● Material for the task
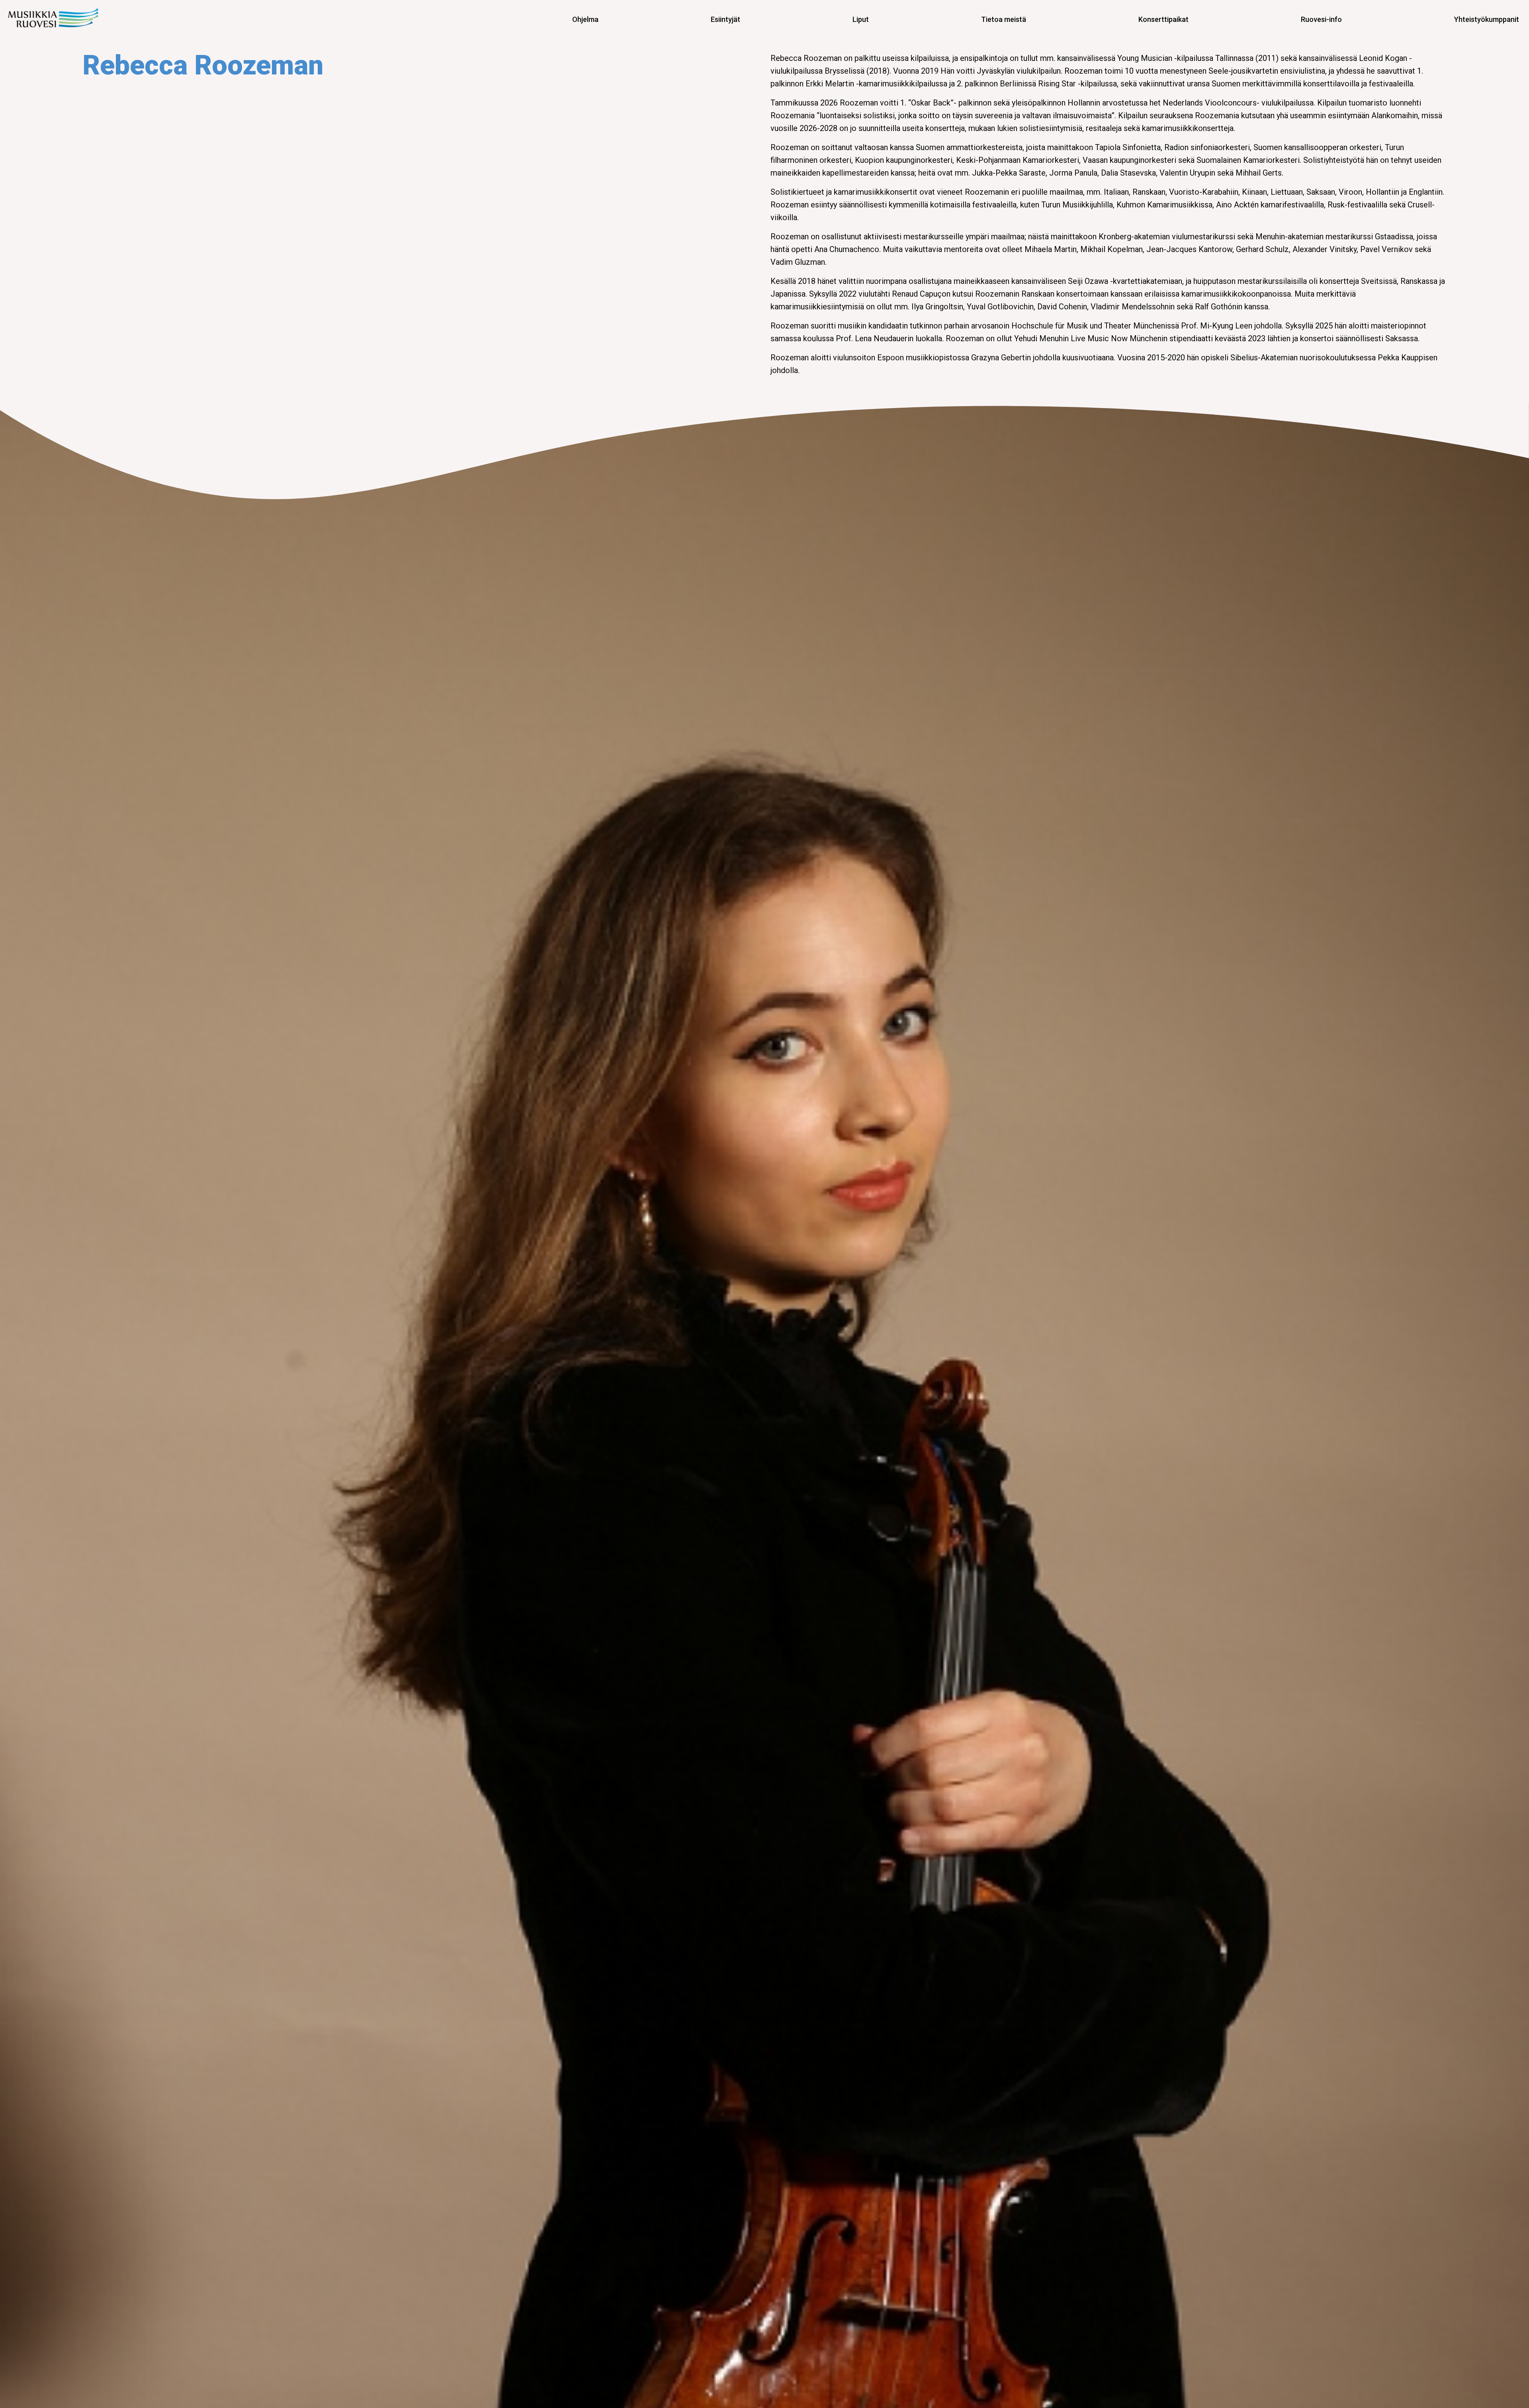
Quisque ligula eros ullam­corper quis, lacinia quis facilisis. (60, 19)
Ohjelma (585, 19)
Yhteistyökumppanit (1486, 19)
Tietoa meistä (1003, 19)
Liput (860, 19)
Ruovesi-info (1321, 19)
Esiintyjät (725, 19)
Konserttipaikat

● What the task asks
Your output should consist only of the lines from the one containing "Tietoa meistä (1003, 19)" to the end of the records above, each retyped exactly.

● Task solution
Tietoa meistä (1003, 19)
Liput (860, 19)
Ruovesi-info (1321, 19)
Esiintyjät (725, 19)
Konserttipaikat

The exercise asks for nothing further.